■ **ASSIGNED TASK**
What lines in the records include the string "will"? Return each one.

┄┄┄┄┄┄┄┄┄┄┄┄┄┄┄┄┄┄┄┄

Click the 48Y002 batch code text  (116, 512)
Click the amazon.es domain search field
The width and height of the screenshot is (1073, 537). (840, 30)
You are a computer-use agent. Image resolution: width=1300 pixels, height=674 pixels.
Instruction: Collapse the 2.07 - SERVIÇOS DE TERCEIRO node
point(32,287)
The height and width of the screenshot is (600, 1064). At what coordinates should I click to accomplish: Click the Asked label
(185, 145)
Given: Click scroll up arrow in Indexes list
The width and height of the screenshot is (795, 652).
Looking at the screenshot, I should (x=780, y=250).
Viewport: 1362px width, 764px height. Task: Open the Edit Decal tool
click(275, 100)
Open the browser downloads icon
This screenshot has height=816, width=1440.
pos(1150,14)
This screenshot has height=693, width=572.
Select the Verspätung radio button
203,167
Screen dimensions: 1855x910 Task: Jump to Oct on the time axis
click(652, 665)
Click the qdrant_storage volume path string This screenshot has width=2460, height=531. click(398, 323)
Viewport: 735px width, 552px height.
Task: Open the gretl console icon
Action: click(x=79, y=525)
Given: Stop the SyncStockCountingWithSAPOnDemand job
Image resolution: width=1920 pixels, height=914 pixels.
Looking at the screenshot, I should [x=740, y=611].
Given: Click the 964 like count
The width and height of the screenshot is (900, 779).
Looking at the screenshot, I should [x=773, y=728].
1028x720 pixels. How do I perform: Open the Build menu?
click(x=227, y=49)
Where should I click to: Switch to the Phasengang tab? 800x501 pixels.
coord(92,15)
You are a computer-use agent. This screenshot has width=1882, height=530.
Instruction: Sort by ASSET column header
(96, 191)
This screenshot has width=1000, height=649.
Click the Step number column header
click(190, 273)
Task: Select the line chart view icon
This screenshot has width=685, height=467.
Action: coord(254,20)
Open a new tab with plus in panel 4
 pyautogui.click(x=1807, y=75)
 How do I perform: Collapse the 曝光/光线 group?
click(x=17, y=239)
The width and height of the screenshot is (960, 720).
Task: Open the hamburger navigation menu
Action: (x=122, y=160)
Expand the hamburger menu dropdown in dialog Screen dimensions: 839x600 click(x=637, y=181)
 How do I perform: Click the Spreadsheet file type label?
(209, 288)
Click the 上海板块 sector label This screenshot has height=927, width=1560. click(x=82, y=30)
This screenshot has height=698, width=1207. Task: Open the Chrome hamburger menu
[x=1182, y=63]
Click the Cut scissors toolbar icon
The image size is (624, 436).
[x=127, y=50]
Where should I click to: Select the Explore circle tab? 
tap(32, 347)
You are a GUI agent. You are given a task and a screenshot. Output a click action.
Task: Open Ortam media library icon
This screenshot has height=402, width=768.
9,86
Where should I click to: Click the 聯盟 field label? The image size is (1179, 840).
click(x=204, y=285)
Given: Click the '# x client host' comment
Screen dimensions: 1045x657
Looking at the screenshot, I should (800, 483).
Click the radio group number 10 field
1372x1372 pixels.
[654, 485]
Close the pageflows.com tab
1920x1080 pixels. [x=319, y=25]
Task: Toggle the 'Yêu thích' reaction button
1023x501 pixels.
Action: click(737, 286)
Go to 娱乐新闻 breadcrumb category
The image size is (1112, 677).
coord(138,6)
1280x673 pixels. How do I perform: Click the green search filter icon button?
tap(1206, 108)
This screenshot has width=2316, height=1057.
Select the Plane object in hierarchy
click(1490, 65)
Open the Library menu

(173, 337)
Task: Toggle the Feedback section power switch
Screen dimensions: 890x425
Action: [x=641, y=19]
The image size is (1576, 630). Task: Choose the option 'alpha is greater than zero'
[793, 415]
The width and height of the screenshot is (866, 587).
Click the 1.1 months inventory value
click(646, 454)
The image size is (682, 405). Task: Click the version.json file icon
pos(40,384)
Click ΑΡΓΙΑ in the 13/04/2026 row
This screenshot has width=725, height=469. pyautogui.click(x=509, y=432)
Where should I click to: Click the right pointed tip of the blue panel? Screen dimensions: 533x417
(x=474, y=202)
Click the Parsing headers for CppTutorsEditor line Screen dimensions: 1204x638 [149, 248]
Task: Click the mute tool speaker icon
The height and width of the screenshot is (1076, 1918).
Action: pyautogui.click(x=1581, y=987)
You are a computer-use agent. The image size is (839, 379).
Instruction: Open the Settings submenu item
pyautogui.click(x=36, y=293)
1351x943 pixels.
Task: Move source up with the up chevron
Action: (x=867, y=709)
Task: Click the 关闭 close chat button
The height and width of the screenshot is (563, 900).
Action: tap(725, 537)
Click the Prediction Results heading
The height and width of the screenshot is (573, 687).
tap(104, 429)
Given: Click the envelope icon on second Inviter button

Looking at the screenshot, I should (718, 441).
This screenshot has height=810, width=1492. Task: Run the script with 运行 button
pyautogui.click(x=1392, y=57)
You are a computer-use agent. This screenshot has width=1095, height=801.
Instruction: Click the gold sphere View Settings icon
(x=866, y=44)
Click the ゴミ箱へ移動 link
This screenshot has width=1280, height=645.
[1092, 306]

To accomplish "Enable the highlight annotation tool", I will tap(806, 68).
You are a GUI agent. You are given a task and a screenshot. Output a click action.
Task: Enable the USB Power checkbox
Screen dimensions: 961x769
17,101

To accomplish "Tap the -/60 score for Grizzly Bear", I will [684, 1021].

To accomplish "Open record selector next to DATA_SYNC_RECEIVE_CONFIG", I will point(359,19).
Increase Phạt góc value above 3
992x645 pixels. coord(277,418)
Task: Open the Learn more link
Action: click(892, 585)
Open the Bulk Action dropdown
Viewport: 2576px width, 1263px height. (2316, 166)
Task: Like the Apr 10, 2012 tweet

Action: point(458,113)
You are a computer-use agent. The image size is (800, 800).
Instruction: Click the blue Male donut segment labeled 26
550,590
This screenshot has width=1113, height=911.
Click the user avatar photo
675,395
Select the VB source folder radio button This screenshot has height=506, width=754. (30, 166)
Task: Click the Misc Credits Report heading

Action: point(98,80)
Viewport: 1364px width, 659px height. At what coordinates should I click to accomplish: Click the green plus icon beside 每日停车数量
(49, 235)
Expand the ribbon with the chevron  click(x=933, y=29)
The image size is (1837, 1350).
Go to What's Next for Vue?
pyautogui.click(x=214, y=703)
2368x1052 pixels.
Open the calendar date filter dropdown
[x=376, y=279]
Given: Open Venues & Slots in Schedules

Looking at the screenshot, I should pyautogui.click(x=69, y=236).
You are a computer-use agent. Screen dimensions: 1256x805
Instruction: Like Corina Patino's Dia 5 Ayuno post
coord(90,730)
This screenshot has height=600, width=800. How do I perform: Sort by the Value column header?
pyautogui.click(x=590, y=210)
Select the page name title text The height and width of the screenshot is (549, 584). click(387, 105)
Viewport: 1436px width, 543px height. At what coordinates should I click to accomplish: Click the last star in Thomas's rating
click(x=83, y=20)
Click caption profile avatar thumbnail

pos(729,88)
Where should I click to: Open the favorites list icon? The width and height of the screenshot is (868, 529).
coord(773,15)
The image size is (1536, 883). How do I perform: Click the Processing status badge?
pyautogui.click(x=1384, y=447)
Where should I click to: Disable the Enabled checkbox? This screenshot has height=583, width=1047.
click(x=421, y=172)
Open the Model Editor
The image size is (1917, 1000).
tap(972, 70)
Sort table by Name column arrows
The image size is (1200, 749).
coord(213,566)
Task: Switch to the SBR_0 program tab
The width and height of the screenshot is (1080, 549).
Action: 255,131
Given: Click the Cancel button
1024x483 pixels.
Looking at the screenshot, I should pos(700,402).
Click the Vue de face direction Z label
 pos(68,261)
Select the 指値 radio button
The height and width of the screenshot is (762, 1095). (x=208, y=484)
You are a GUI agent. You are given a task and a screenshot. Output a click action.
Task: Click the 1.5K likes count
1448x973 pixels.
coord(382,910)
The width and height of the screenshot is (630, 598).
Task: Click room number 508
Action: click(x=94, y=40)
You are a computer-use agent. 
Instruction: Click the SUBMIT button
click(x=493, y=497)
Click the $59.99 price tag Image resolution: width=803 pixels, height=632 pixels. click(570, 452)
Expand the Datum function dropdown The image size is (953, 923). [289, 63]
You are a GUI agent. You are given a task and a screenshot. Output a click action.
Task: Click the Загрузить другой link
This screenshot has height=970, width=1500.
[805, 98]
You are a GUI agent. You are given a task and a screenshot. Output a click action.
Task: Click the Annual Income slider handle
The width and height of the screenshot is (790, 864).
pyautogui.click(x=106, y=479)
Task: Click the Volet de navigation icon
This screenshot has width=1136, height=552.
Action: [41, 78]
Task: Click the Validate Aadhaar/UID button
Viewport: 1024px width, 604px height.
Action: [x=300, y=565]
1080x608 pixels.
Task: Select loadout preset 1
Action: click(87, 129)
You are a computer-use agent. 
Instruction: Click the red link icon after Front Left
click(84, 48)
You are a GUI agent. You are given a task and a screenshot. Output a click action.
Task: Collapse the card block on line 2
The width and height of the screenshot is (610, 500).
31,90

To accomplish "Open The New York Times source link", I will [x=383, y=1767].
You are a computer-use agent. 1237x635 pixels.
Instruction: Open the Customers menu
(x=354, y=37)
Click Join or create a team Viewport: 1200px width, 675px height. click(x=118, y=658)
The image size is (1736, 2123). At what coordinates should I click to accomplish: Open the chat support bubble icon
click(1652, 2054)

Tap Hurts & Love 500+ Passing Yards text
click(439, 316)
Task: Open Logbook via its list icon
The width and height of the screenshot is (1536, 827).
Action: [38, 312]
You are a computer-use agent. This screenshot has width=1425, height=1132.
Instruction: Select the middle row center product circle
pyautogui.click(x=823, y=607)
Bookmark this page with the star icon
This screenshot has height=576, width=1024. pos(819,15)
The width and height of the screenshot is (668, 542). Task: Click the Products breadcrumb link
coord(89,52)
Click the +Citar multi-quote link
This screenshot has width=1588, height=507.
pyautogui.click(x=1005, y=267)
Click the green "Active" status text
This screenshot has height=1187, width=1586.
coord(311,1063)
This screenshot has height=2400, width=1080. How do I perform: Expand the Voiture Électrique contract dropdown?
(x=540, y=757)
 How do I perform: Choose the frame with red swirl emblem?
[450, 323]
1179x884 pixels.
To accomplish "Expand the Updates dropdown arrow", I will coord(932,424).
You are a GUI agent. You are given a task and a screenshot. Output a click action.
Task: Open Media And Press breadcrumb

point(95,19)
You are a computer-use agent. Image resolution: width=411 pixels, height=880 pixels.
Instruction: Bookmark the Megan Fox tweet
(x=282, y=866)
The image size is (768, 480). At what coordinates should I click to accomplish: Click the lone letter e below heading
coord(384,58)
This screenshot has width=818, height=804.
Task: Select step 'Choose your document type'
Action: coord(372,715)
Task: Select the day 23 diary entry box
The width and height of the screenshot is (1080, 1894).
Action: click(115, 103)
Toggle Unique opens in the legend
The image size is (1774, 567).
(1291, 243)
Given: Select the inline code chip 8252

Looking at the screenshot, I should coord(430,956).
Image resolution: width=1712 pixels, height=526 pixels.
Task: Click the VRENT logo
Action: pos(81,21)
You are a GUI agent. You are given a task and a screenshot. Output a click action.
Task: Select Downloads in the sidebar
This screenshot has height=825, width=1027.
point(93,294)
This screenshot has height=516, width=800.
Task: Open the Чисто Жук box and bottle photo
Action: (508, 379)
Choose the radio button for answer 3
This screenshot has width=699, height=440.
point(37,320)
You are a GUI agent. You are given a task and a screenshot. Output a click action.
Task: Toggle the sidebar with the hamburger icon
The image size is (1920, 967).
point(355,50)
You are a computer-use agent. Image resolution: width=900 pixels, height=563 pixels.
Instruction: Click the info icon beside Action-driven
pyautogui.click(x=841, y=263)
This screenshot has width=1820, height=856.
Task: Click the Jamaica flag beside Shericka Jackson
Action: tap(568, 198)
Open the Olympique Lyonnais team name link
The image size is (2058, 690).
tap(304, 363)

┄┄┄┄┄┄┄┄┄┄┄┄┄┄┄┄┄┄┄┄

■ **TASK RESPONSE**
To accomplish "Enable the highlight annotation tool", I will tap(806, 68).
To accomplish "Tap the -/60 score for Grizzly Bear", I will [684, 1021].
To accomplish "Open record selector next to DATA_SYNC_RECEIVE_CONFIG", I will point(359,19).
To accomplish "Open The New York Times source link", I will [x=383, y=1767].
To accomplish "Expand the Updates dropdown arrow", I will coord(932,424).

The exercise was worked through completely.